Two review authors independently extracted all data using a standardised data extraction and quality assessment form (based on QUADAS-2). We contacted authors of included studies where there were information related to the target condition of any skin cancer missing. Data permitting, we estimated summary sensitivities and specificities using the bivariate hierarchical model. Due to the scarcity of data, we undertook no covariate investigations for this review. For illustrative purposes, we plotted estimates of sensitivity and specificity on coupled forest plots for diagnostic threshold and target condition under consideration.
The review included 22 studies reporting diagnostic accuracy data for 4057 lesions and 879 malignant cases (16 studies) and referral accuracy data for reported data for 1449 lesions and 270 'positive' cases as determined by the reference standard face-to-face decision (six studies). Methodological quality was variable with poor reporting hindering assessment. The overall risk of bias was high or unclear for participant selection, reference standard, and participant flow and timing in at least half of all studies; the majority were at low risk of bias for the index test. The applicability of study findings were of high or unclear concern for most studies in all domains assessed due to the recruitment of participants from secondary care settings or specialist clinics rather than from primary or community-based settings in which teledermatology is more likely to be used and due to the acquisition of lesion images by dermatologists or in specialist imaging units rather than by primary care clinicians.
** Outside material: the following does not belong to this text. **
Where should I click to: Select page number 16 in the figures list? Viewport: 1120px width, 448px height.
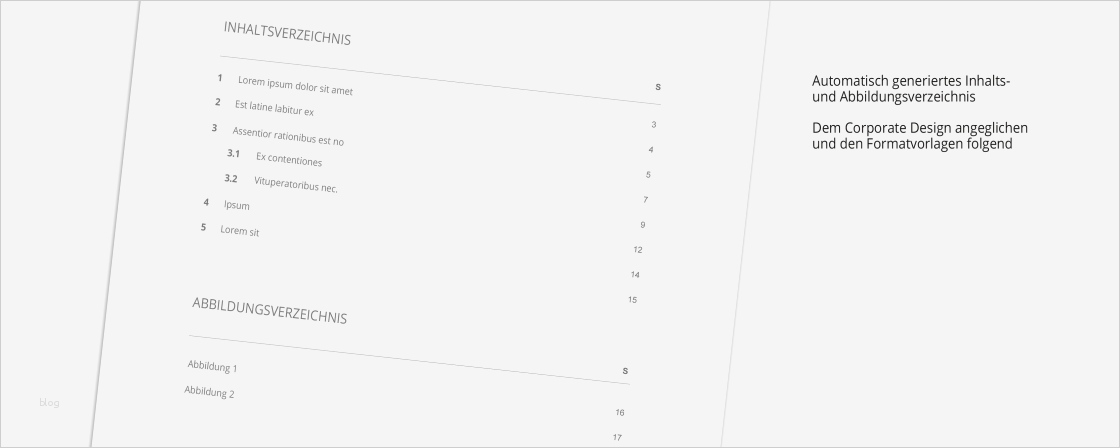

Seven studies provided data for the primary target condition of any skin cancer (1588 lesions and 638 malignancies). For the correct diagnosis of lesions as malignant using photographic images, summary sensitivity was 94.9% (95% confidence interval (CI) 90.1% to 97.4%) and summary specificity was 84.3% (95% CI 48.5% to 96.8%) (from four studies). Individual study estimates using dermoscopic images or a combination of photographic and dermoscopic images generally suggested similarly high sensitivities with highly variable specificities. Limited comparative data suggested similar diagnostic accuracy between teledermatology assessment and in-person diagnosis by a dermatologist; however, data were too scarce to draw firm conclusions. For the detection of invasive melanoma or atypical intraepidermal melanocytic variants both sensitivities and specificities were more variable. Sensitivities ranged from 59% (95% CI 42% to 74%) to 100% (95% CI 48% to 100%) and specificities from 30% (95% CI 22% to 40%) to 100% (95% CI 93% to 100%), with reported diagnostic thresholds including the correct diagnosis of melanoma, classification of lesions as 'atypical' or 'typical, and the decision to refer or to excise a lesion.
Referral accuracy data comparing teledermatology against a face-to-face reference standard suggested good agreement for lesions considered to require some positive action by face-to-face assessment (sensitivities of over 90%). For lesions considered of less concern when assessed face-to-face (e.g. for lesions not recommended for excision or referral), agreement was more variable with teledermatology specificities ranging from 57% (95% CI 39% to 73%) to 100% (95% CI 86% to 100%), suggesting that remote assessment is more likely recommend excision, referral or follow-up compared to in-person decisions.